The following schemes in Great Britain received financial assistance from the European Social Fund in 1973: training of unemployed workers in the assisted areas; other Government expenditure on training; transfer of workers from and within the assisted areas; training and resettlement of workers leaving agriculture; training of workers in or leaving textiles; training of disabled persons; industrial rehabilitation of disabled persons. Similar schemes in Northern Ireland also received assistance from the fund.
Applications in respect of these and other schemes of a smaller scale in the field of training and rehabilitation have been submitted for 1974 but as yet no decisions have been made on awards. Further applications may be submitted during the course of the year.
Will the hon. Gentleman confirm that the sum which the United Kingdom received from the fund in 1973 amounted to £24 million? Is it not also a fact that applications which have been made in respect of this year fall below that figure, despite the fact that the size of the fund for the Community as a whole has been increased? Will the hon. Gentleman give an assurance that the Secretary of State has not given any directive that we should go slow in our applications to the fund because of any views that he may hold about the EEC?
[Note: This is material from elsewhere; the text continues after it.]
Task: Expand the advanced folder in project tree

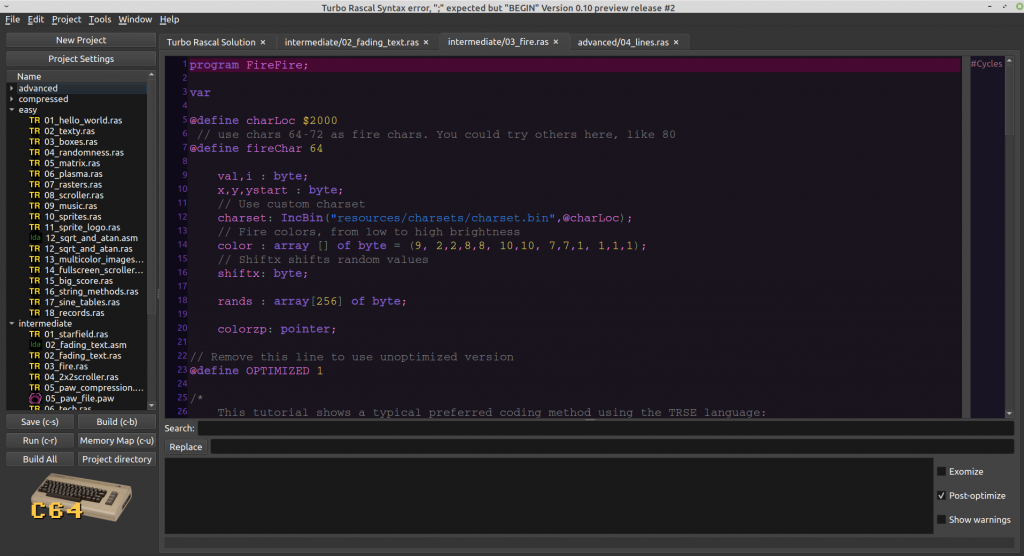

The figure for awards during 1973 was £19·83 million. I cannot give the hon. Gentleman a full list of applications for 1974 because changes were recently made in decisions about schemes qualifying for help for migrants and disabled people. This should extend the area of applications which can be made to the Commission for help from the fund. For instance, I hope that it would include applications for assistance towards the expenses of the Race Relations Board, our race relations advisers, the Community Relations Commission and certain rehabilitation schemes for the disabled.
Perhaps I may give a mathematical answer. The amount that we receive from the European Social Fund is very small compared with the payments which are made to the common agricultural fund.
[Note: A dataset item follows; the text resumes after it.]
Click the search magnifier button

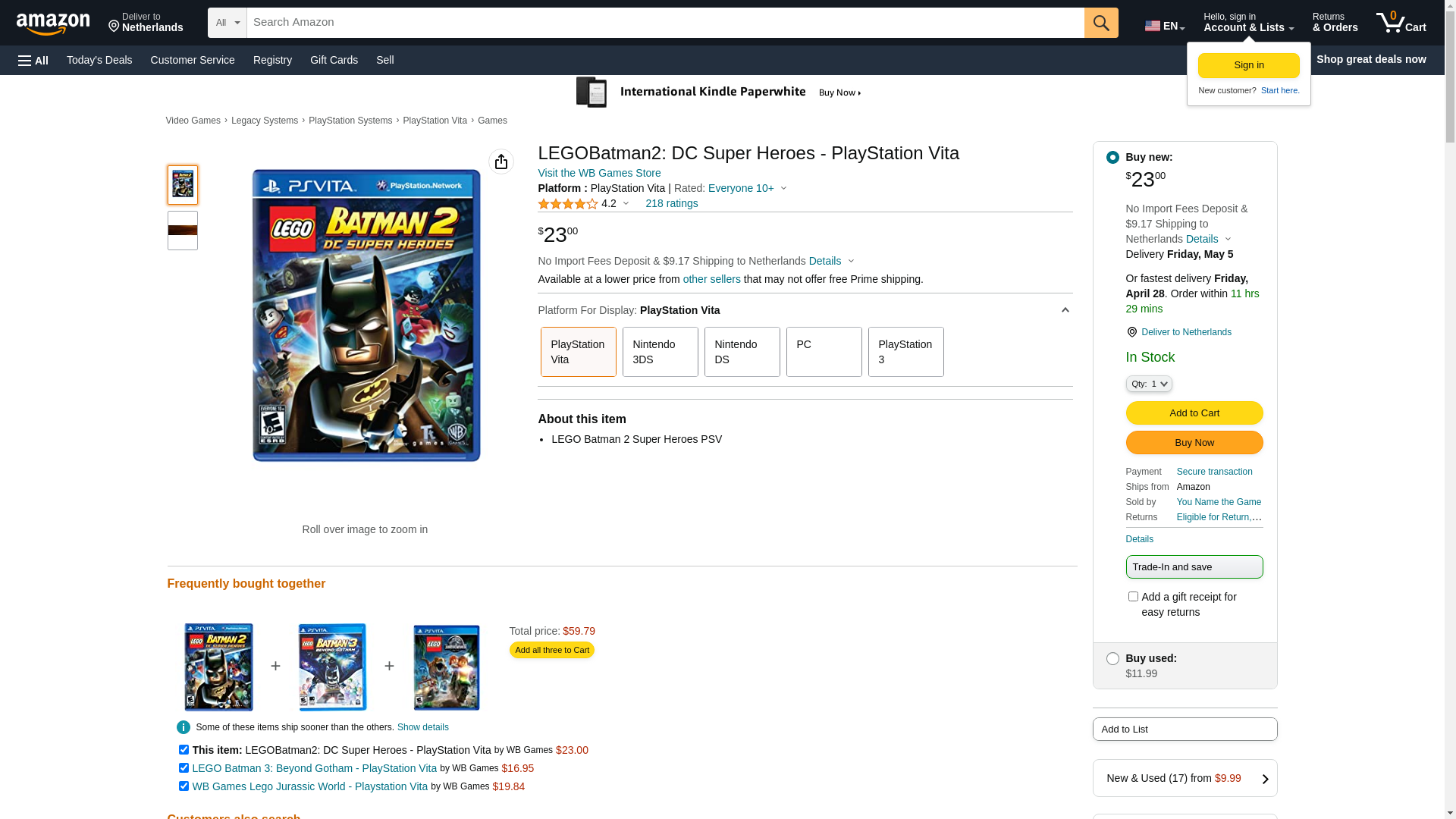tap(1100, 23)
Does my hon. Friend agree that these facilities and advantages are almost unknown among workers and trade unionists in Britain? Will he do his utmost to bring to their notice the many advantages that could accrue to them if they made use of the facilities available to them?
The payments which come from the European Social Fund are repayments of amounts expended by this Government on schemes conducted in the United Kingdom. It would be claiming too much to say that the European Social Fund made a significant difference to the facilities that we provide in this country. However, it provides a useful contribution in meeting half the costs of the schemes that we undertake.